• Community
  • Community substance misuse service

Archived: Via - Harrow

Overall: Good read more about inspection ratings

44 Bessborough Road, Harrow, Middlesex, HA1 3DJ 0300 303 2868

Provided and run by:
Via Community Ltd

All Inspections

2 November 2022

During a routine inspection

WDP Harrow is a community-based drug alcohol service. This is the second time that the service has been inspected by the Care Quality Commission. We first inspected this service in May 2018 but did not rate them at the time.

We rated this service as good because:

  • The service provided safe care. The number of clients on the caseload of the team was not too high to prevent staff from giving each client the time they needed. Staff demonstrated a good understanding of the risks associated with substance misuse and individual client risks. Staff responded promptly to any sudden deterioration in a client's health. Staff assessed clients physical and mental health prior to commencing any detoxification treatment.
  • Staff developed holistic, recovery-oriented care plans informed by a comprehensive assessment. They provided a range of treatments suitable for clients needing treatment for substance misuse and in line with national guidance about best practice.
  • The team had access to the full range of specialists required to meet the needs of clients receiving treatment for drug and alcohol misuse. Managers ensured that these staff received training, supervision and appraisal. Staff worked well together as a multidisciplinary team and relevant services outside the organisation. Staff effectively supported clients to access a local hepatitis C clinic to ensure early detection and treatment of the virus. The service had a partnership with the local hepatology team, whereby clinicians offered liver function testing and then screened clients for referral into the hepatology pathway.
  • Staff treated clients with compassion and kindness and understood the individual needs of clients. They actively involved clients in decisions and care planning. Clients fed back positively about the staff and the service they received. The service had strengthened the Capital Card Scheme, which provided rewards to help motivate clients to attend health and wellbeing appointments.
  • The service was easy to access. Staff planned and managed discharge well and had alternative pathways for people whose needs it could not meet. Staff responded to high risk clients by effectively transferring them to inpatient detoxification services.
  • The service aimed to support people in harder to reach communities through participating in community events and online conferences. The service recognised some clients were vulnerable and isolated when the service was closed. Therefore, it had subcontracted with another local organisation to provide safe weekend activities.
  • The service was well led, and the governance processes ensured that its services ran smoothly. Staff felt respected, supported and valued by colleagues and managers. The governance structure, information from audits and senior management meetings, and the quality of the service improvement projects demonstrated that leaders understood the needs of the client group and delivered services to meet them.

However:

  • Client’s records were not always kept up-to-date. Staff did not always ensure they uploaded the clients’ medicines record from the GP before they commenced treatment.
  • Whilst governance processes operated effectively at team level, improvements were still needed. Audits had not included whether GP summary letters were uploaded onto the system when they were received in a timely way.

13 March to 14 March 2018

During a routine inspection

We do not currently rate independent standalone substance misuse services.
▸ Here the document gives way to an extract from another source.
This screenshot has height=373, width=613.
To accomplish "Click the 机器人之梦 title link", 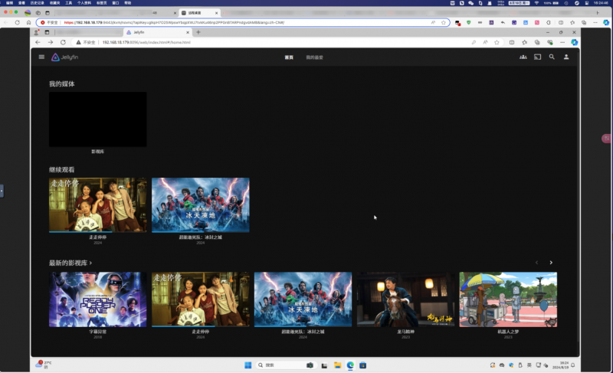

We found the following areas of good practice:

  • The service had a robust system in place to oversee the service and to drive improvements. The governance structure, information from audits and senior management meetings, and the quality of the service improvement projects demonstrated that leaders understood the needs of the client group and delivered services to meet them.
  • The service had a safeguarding tracker for children and adults, which they reviewed monthly. This tracker included clients and their children for whom a safeguarding referral had been made by the provider, the referrer or by other agencies. The service had a Hidden Harm practitioner to link the service with children and adult social services.
  • The service provided naloxone training and kits to clients who use opiates and staff members. The delivery, storage and issuing of naloxone medication to clients was monitored and audited by the chief pharmacist during prescriptions and medicines management audits. Two clients had averted potentially fatal episodes because of this scheme.
  • The provider had responded to national concerns about long-term substance misuse and its impact on people of late middle age by conducting an audit of clients within the risk group and then implementing actions to try to improve their quality of life.
  • The service had strong links with the Tamil community and staff supplied information and counselling in the Tamil language. The service was also able to provide counselling in Urdu, Punjabi and Hindi to support the large Asian community in the area.
  • Staff supported LGBT+ clients with a dedicated approach and pathway, which the service created for them. This included referrals to rehabilitation services, which met their needs.
  • Qualified or trained and experienced staff provided a range of therapeutic support in line with best practice guidance. The service was rolling out the Capital Card Scheme, which provided rewards to help motivate clients to attend.
  • The service had a service level agreement with the hepatology services at a local hospital, which allowed clients to access monthly clinics at the hospital for hepatitis C testing and treatment.
  • The service had enough staff to safely care for the clients’ needs. The provider had systems in place to ensure that 97% of staff had undertaken mandatory training and were inducted and trained into other responsibilities such as fire warden or first aider as required.
  • Staff routinely completed risk assessments and risk management plans at the start of clients’ engagement with the service and updated them regularly afterwards.